From the above discussion, it is evident that the issue of involuntary commitment is not a new one. It’s been in existence since the time of Hippocrates, only that the modern-day events – such as the shooting events identified herein – have necessitated increased calls for action to ensure that psychiatric patients receive treatment, voluntarily or involuntarily. There are arguments on either side of the divide. The arguments in favor of involuntary commitment have been identified as to protect the individual patients as well as the society from harm, to ensure these patients access treatment as a right to healthcare to keep them stable and the fact that there are legal safeguards to support the practice of involuntary commitments. The principle of beneficence, as it pertains to healthcare practitioners, also supports the practice of involuntary psychiatric commitments. Focusing on the arguments against involuntary commitments, the main one is the violation of patient autonomy, although the potential for abuse as well as stigmatization also support the fight against this practice.

Works Cited

Congressional Research Service. Involuntary Civil Commitment: Fourteenth Amendment Due Process Protections. 24 May 2023. 1 March 2024.
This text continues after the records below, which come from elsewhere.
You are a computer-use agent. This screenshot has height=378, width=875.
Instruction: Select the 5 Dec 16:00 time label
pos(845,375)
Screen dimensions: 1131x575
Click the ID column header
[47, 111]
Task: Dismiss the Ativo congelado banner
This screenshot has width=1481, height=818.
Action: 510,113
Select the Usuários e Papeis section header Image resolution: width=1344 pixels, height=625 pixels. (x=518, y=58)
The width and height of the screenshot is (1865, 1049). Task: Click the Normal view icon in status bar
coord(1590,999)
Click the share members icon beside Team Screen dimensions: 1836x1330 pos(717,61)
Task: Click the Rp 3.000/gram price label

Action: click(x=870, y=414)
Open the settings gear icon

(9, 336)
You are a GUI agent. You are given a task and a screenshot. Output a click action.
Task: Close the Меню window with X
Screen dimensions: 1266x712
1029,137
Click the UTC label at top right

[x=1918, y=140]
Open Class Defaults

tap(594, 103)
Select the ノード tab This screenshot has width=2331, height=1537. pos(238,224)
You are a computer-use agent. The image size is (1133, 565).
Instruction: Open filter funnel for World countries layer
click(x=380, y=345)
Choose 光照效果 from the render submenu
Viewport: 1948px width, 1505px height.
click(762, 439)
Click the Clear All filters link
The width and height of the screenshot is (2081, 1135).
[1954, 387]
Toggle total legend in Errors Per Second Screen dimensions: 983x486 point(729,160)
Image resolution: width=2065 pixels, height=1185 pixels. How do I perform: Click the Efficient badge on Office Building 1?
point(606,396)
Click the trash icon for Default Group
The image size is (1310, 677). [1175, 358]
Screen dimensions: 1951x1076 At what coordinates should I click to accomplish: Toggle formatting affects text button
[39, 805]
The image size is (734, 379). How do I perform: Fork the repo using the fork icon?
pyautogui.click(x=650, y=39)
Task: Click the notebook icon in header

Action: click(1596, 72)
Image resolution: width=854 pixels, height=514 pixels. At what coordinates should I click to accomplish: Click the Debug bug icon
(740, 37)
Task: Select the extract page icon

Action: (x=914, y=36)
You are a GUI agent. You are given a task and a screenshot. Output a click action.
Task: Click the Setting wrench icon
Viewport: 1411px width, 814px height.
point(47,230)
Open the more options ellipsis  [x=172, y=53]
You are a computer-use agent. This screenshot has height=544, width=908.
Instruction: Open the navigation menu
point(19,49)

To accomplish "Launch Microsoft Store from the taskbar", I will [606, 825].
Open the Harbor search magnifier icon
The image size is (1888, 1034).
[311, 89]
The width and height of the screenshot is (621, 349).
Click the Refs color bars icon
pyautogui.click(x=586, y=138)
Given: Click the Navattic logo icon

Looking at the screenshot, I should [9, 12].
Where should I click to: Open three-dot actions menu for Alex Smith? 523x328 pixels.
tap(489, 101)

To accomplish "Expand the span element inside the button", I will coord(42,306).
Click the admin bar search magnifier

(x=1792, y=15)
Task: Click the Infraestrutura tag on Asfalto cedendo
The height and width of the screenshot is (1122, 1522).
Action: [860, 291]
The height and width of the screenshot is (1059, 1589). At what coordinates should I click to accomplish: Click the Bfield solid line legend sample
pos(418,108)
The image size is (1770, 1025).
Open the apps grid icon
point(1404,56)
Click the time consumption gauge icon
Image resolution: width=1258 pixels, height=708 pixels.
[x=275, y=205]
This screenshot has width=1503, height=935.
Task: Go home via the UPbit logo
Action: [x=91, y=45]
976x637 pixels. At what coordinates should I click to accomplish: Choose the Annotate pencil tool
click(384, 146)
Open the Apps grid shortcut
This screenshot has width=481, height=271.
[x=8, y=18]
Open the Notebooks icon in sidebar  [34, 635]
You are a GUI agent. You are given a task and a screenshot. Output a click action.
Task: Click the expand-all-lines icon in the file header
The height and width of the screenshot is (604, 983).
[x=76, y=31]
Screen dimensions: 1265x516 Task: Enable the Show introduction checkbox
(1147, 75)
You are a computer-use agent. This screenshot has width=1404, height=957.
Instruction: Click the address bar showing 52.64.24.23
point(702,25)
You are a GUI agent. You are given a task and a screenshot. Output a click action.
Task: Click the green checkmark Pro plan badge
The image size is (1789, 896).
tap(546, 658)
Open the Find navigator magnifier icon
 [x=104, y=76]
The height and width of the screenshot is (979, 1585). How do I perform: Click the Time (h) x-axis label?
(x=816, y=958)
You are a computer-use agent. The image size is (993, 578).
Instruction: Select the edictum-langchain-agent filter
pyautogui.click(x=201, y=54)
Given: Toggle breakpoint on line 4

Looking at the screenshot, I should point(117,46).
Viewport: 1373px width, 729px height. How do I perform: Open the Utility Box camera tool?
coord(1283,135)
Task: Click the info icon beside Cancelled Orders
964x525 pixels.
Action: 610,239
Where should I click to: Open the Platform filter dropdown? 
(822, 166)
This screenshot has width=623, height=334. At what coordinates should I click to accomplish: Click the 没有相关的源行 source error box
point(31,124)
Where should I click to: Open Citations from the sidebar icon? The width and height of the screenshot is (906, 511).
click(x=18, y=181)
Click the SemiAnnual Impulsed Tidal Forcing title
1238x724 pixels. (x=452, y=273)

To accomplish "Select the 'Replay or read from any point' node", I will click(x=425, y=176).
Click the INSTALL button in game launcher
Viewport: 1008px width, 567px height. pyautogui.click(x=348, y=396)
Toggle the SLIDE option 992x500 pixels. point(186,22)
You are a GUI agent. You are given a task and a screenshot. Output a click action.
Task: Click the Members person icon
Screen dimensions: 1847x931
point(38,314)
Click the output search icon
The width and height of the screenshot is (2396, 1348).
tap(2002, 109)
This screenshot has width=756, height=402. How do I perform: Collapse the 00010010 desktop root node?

Fariba, Kamron and Vikas Gupta. Involuntary Commitment. Treasure Island: StatPearls Publishing, 2020.

Miller, Dinah and Annette Hanson. Committed: The battle over involuntary psychiatric care. Baltimore : John Hopkins University Press, 2016.

Ubel, Peter A., Karen A. Scherr and Angela Fagerlin. “Autonomy: What’s shared decision making have to do with it?” The American Journal Of Bioethics 18.2 (2018): W11.

Varkey, Basil. “Principles of clinical ethics and their application to practice.” Medical Principles and Practice 30.1 (2021): 17-28.